Problem requirements: A copy is needed of each line in the records that has the word "computer".

******

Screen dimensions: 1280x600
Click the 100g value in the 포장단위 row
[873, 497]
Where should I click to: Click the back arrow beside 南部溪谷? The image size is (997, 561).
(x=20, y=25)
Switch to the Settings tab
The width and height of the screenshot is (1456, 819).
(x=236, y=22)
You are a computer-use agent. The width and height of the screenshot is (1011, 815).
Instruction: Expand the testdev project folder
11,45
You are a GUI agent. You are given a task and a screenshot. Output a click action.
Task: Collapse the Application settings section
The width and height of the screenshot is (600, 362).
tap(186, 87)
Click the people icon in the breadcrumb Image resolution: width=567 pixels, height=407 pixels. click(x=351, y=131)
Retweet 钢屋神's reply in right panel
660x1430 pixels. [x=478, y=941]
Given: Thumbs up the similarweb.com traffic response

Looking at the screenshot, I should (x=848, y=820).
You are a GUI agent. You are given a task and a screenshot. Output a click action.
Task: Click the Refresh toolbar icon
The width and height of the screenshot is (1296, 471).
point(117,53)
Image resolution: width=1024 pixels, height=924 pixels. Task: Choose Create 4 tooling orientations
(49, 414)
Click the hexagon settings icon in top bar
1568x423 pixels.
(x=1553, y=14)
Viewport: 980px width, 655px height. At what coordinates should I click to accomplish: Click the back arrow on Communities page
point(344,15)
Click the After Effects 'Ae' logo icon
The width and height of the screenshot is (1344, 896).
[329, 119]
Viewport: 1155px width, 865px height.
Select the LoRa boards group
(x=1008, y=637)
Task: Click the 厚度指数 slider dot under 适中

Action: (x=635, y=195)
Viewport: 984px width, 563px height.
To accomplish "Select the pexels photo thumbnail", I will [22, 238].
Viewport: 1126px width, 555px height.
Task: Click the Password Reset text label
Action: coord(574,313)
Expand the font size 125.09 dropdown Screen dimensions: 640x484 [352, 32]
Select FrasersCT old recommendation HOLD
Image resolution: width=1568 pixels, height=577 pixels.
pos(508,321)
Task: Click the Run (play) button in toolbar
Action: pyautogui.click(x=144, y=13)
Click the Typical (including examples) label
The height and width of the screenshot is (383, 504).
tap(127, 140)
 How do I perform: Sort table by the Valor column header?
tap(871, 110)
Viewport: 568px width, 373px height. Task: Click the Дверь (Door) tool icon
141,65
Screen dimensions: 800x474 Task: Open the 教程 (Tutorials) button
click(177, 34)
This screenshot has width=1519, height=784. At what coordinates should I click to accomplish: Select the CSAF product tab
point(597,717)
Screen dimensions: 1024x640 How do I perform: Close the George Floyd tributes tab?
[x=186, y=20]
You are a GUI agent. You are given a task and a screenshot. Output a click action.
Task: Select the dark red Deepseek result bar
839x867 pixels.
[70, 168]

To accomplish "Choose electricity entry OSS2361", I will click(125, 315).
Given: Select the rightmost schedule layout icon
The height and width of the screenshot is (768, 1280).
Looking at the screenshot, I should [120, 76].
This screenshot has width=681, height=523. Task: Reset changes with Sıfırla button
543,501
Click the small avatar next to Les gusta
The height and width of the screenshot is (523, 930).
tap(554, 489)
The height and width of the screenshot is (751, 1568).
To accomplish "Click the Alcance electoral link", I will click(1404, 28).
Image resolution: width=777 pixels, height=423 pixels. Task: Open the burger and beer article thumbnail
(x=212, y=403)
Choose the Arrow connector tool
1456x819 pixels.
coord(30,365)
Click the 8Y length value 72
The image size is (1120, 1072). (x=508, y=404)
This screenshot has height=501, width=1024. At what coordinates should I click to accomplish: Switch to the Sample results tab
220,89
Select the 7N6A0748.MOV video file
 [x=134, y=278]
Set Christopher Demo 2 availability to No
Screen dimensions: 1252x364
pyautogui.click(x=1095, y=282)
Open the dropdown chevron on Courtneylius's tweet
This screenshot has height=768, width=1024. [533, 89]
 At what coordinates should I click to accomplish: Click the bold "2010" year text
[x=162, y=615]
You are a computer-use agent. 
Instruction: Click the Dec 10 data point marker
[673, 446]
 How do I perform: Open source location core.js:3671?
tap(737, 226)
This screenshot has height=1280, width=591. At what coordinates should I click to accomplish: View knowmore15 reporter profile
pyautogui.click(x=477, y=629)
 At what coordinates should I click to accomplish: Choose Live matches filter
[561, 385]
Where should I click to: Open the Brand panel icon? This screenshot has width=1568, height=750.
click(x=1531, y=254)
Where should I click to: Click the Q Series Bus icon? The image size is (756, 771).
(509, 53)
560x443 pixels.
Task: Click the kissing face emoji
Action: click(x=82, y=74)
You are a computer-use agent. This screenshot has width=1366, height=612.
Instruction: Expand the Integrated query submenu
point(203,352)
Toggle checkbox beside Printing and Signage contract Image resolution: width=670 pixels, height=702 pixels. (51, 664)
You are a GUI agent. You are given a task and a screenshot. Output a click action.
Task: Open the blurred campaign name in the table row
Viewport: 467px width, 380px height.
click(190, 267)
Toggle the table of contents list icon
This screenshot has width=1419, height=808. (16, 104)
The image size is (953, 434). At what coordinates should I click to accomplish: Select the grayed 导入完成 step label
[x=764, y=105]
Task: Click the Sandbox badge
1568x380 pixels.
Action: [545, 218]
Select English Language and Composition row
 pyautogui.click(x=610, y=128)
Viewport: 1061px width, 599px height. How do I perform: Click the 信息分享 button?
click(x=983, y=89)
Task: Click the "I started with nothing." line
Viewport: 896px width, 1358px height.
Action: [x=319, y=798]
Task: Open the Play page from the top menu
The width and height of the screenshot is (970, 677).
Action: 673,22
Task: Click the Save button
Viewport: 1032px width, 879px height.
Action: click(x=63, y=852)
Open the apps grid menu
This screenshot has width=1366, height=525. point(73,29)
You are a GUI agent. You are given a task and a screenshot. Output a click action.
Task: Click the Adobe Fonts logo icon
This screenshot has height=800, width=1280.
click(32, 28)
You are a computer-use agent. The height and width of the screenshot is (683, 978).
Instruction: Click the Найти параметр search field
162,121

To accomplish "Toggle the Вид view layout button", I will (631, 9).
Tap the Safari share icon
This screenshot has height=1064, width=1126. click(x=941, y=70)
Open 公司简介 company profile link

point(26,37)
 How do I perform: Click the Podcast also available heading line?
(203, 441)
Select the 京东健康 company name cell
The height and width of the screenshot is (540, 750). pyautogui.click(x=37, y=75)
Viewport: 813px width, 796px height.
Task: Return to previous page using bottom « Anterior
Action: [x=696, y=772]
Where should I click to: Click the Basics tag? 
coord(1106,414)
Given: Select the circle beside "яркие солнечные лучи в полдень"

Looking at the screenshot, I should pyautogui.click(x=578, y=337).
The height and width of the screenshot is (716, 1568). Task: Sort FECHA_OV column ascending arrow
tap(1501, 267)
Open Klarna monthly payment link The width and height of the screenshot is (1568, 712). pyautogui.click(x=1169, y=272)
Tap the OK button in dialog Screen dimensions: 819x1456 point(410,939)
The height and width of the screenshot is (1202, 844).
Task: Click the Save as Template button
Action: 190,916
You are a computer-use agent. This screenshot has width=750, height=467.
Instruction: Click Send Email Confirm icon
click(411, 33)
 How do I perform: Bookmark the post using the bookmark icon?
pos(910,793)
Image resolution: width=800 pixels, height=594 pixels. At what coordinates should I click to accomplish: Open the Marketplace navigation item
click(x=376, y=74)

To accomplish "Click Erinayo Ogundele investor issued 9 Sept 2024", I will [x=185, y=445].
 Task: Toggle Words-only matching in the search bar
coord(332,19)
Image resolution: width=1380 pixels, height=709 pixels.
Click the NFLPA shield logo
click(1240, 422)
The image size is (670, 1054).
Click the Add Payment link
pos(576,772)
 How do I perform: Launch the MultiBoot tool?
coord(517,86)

******

Result of this exercise:
You are a computer-use agent. The width and height of the screenshot is (1011, 815).
You are a computer-use agent. 
You are a computer-use agent. This screenshot has width=1366, height=612.
You are a computer-use agent. The height and width of the screenshot is (683, 978).
You are a computer-use agent. This screenshot has width=750, height=467.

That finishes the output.